Background: Partitioning or clustering is a technique commonly applied to simplify large networks, but for metabolic networks the underlying mass balance constraints need to be taken into account too. A previously published algorithm using a random walk analysis achieves this but cannot by itself provide for user aims and priorities in the partitioning process. The Netsplitter application addresses this in a two-stage strategy. First the random walk algorithm is implemented, identifying metabolite nodes with the potential to partition the network when cut, but allowing the user full interactive control over their selection in each iterative round. In the second stage the user can choose individual subnets to be merged together again, based on information about the content and interconnections between subnets supplied by Netsplitter in graphic and tabular form.

───

REQUIRED ACTIONS:
• A. Print the Netsplitter passage between "Background: Partitioning or" and "and tabular form.", inclusive, with no changes.
• B. List every distinct word in the Netsplitter passage that contains the letters "net" in sequence, regardless of case.
• C. Pick up the Netsplitter passage after its final sentence and keep writing it.

SUPPLIED RECORDS:

───

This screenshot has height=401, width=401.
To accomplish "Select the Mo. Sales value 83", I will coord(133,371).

───

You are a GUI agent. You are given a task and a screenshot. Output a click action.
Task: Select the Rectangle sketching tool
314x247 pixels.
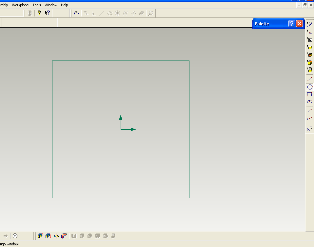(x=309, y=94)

───

ANSWER SET:
• A.
Background: Partitioning or clustering is a technique commonly applied to simplify large networks, but for metabolic networks the underlying mass balance constraints need to be taken into account too. A previously published algorithm using a random walk analysis achieves this but cannot by itself provide for user aims and priorities in the partitioning process. The Netsplitter application addresses this in a two-stage strategy. First the random walk algorithm is implemented, identifying metabolite nodes with the potential to partition the network when cut, but allowing the user full interactive control over their selection in each iterative round. In the second stage the user can choose individual subnets to be merged together again, based on information about the content and interconnections between subnets supplied by Netsplitter in graphic and tabular form.

• B.
networks
Netsplitter
network
subnets

• C.
Results: Netsplitter gives an efficient partitioning of genome scale metabolic networks with reduced fragmentation compared to commonly used connectivity based splitting, further improved by the merging step. A complete SBML specification of each subnet is produced by the program. In the case of the M. pneumoniae, the bacterial network of 189 reactions and 229 metabolites is reduced to 12 subnets, each of which closely corresponds with recognised biochemical functionality. Application to the network for the mouse M. musculus, shows that it works equally well for a network with more than 2000 reactions and metabolites which is partitioned into 162 subnets, reduced by merging to 102 subnets. Again the logical partitioning reflects biochemical reality, including cellular compartments. Subjective assessments of qualitative improvements are confirmed by calculated values of the objective partitioning efficacy index.
Conclusions: Netsplitter is a flexible tool that combines interactive user participation in partitioning with targeted assembly of subnets of a size and composition appropriate for the purpose of a particular study. Due to the efficient display of network structure in both matrix and layout forms, it is feasible to maintain the overview needed for partitioning and merging decisions even for the large and complex genome scale networks of eukaryotic organisms.